“The land is wonderful,” the 61-year-old said as he ran the dirt through his fingers on a recent morning. “We have hawks and crows looking out for trouble. We see foxes and geese and the other usual suspects.”
After 30 years of having the farmer work as a steward, the school board this month announced that it was ending Maravell’s lease with 20 days’ notice. The reason rankled as much as the short notice. The land will be used not for a school, but for soccer fields.
The land transfer also tells a more complex story about school system development, particularly at a time when open space is scarce and school enrollments are high.

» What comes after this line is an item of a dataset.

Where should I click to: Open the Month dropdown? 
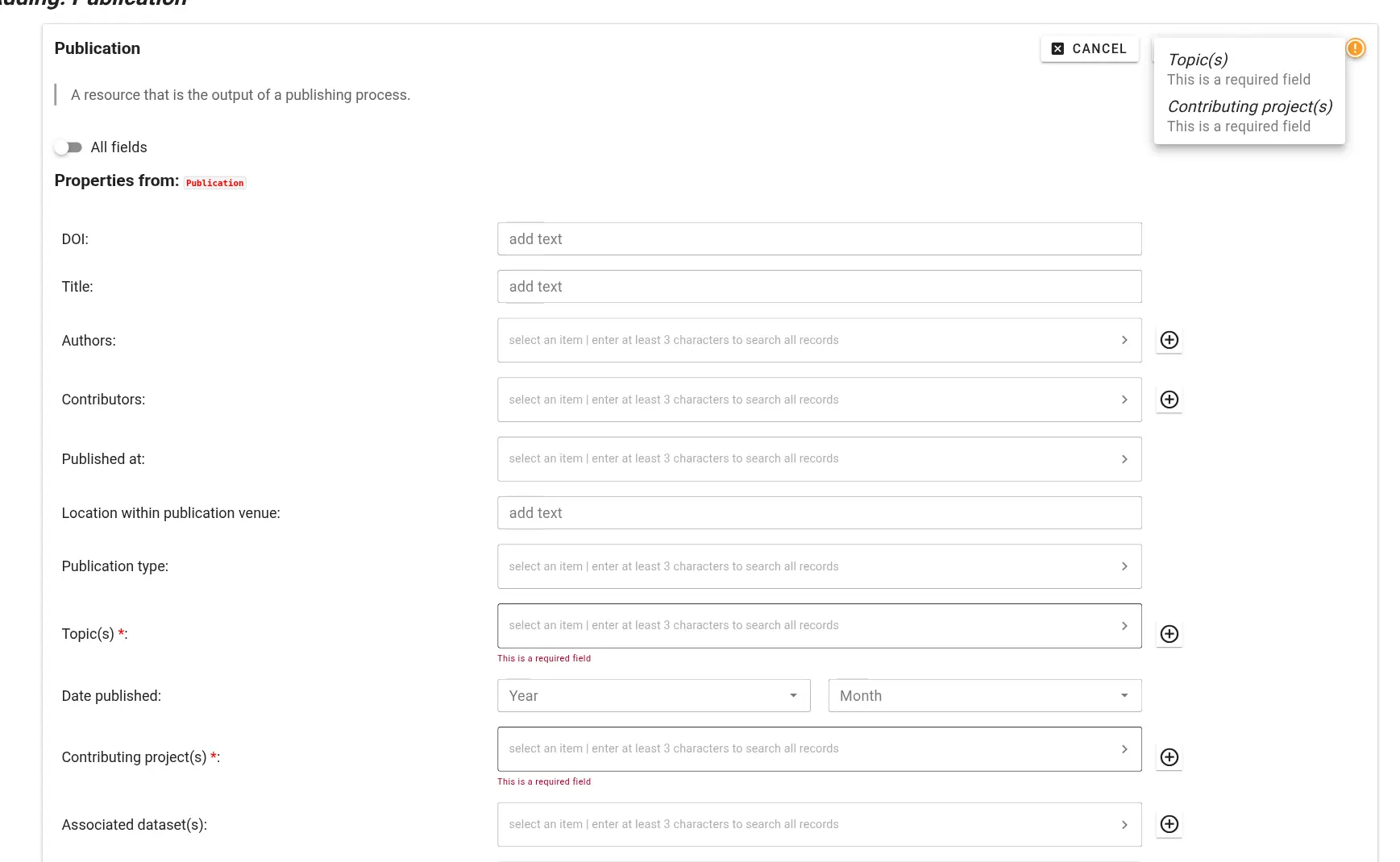1124,695
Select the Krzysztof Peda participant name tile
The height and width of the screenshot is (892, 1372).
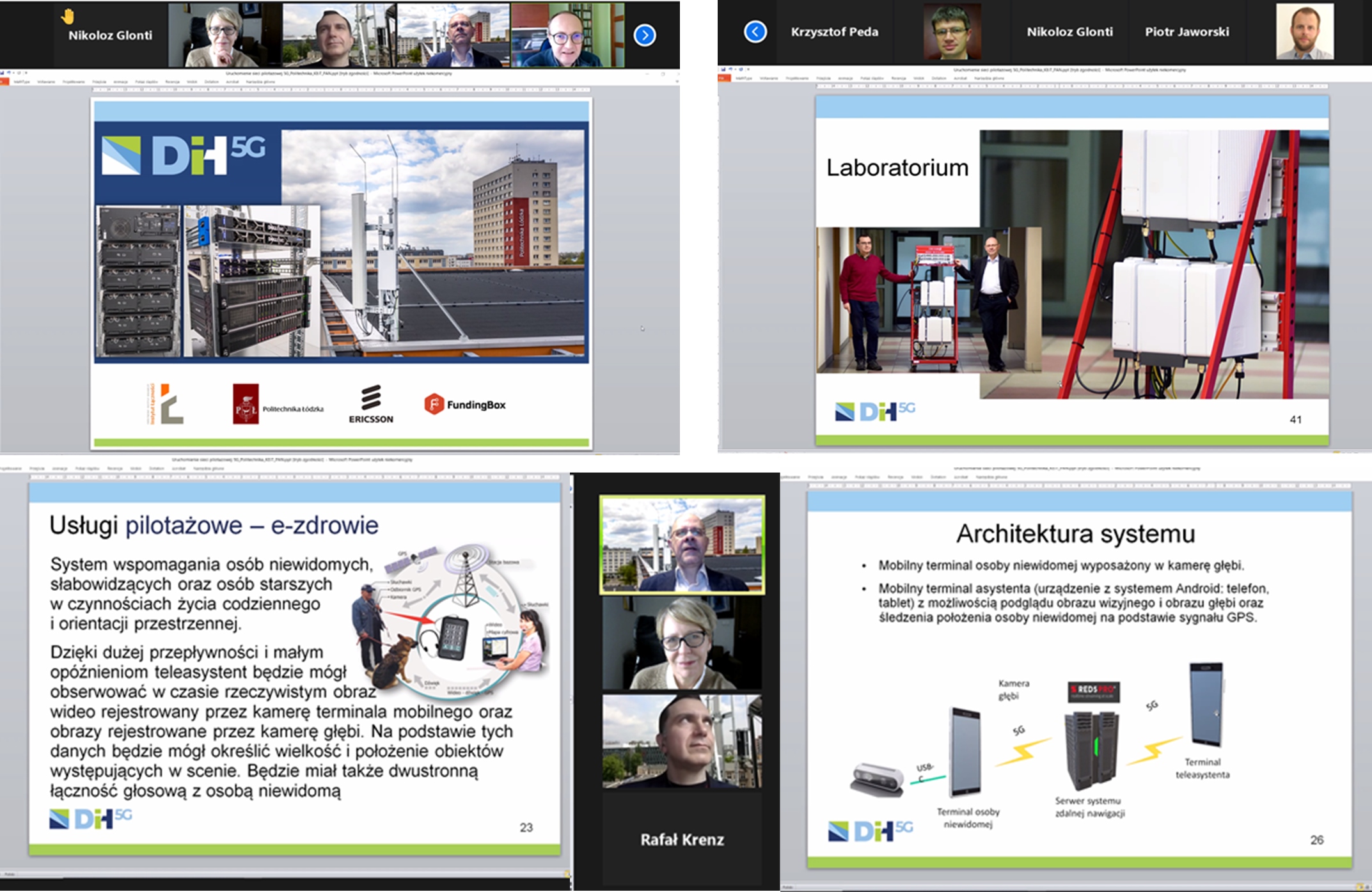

Educational opportunity and proper land use have long been prime concerns in Montgomery — and in the past six months, the two priorities have come into conflict.
“I always thought they would use the land for a school,” Maravell said. “Now I think of all the synthetic chemicals that could be used here. It’s always difficult for a farmer to walk away from land, but this makes it so much harder.”

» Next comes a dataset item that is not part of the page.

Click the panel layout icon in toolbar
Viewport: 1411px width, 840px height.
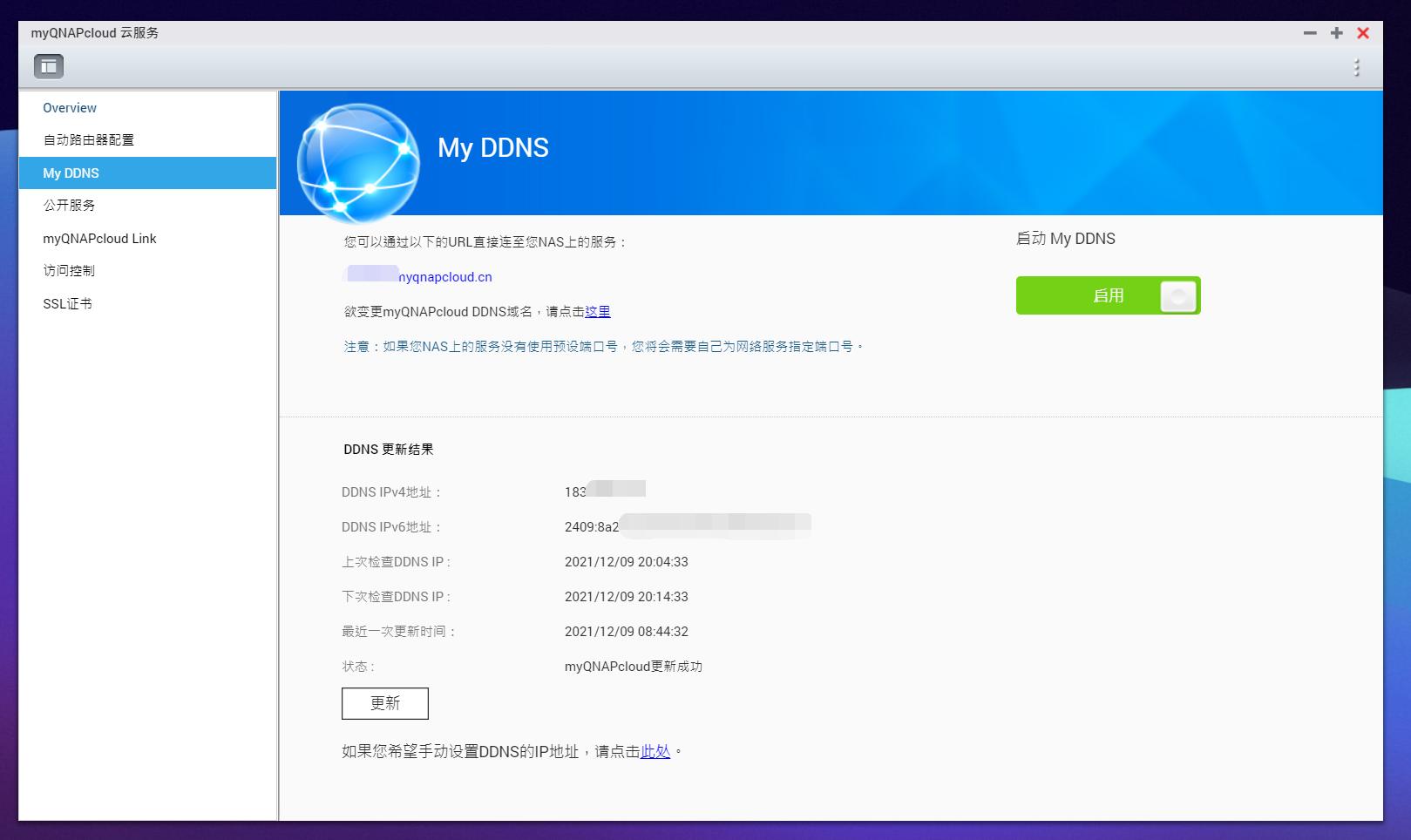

When the school district installed two portable classrooms at College Gardens Elementary School in Rockville, the city government questioned whether the trailers met usage regulations. Activists protested the site choice for the new McKenney Hills Elementary School in Silver Spring, fearing that new construction would cut down too many trees. One man showed his displeasure with the move by presenting tree bark to the school board and distributing lyrics to a Joni Mitchell song.

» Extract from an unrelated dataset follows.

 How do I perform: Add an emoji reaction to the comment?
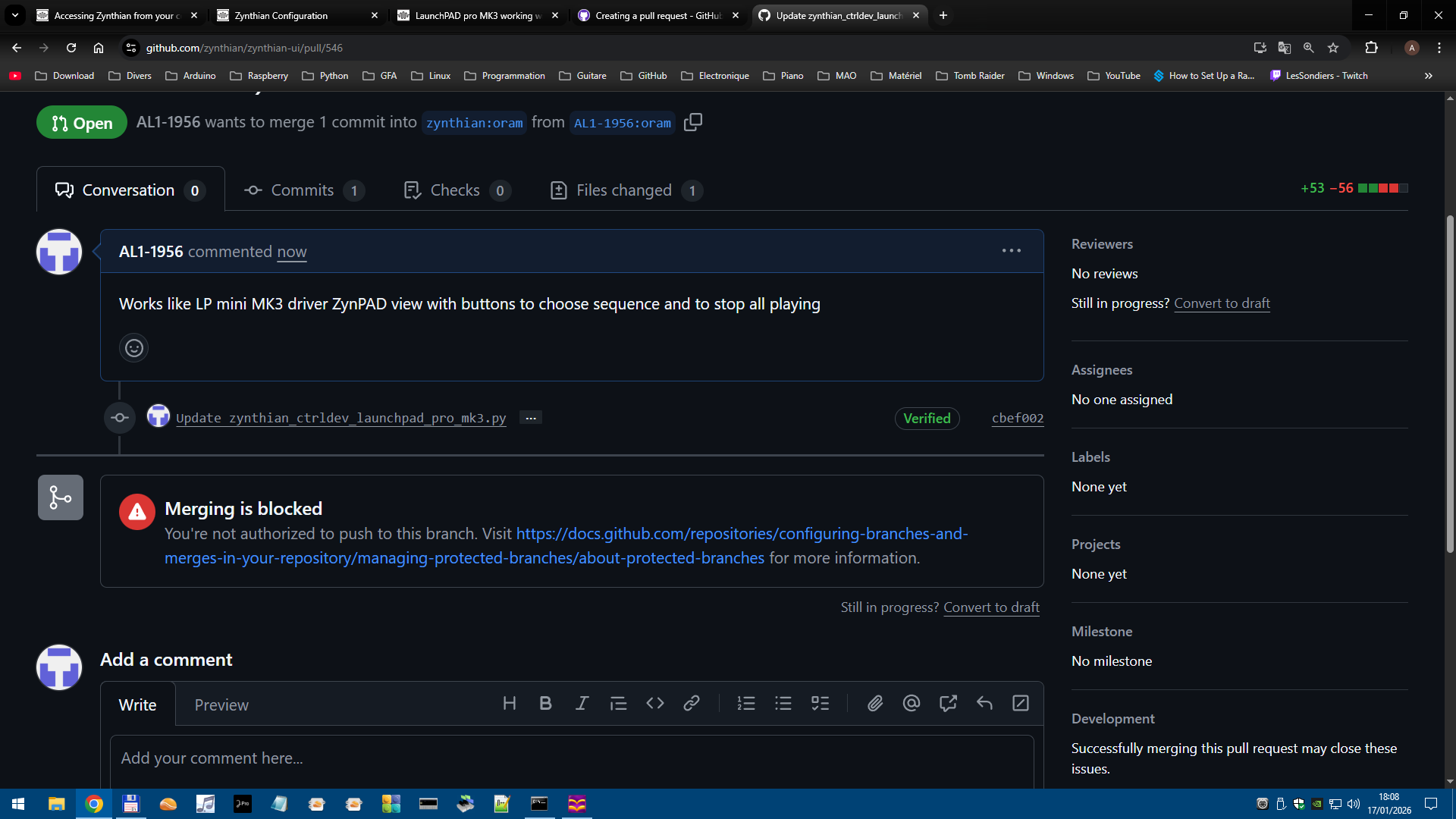[x=134, y=348]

The patch in Potomac — known as the Brickyard site because it was to house the proposed Brickyard Middle School, which was never built — is different. The school board is still reserving the right to build a school there. For now, it made a judgment call: Soccer would serve the community more than seeds.
More than 14,000 children in Montgomery are involved in soccer programs, said Doug Schuessler, executive director of Montgomery Soccer, the county’s largest youth sports organization. Overuse has left county fields dry and clumpy, he said.
A 2005 land use study concluded that the county needs at least 73 more soccer fields to alleviate that problem. The plan called for about 40 soccer fields in the southern half of the county, where interest in the sport continues to bloom. In the five years since, the county has found space for just two.
County officials began negotiations with the school district for the Brickyard site in 2009. It is by far the largest undeveloped property the district leases, with room for multiple sports fields.
“Identifying sites such as this 20-acre plot is certainly uncommon, particularly one that is in public ownership,” said David Dise, director of the county’s department of general services.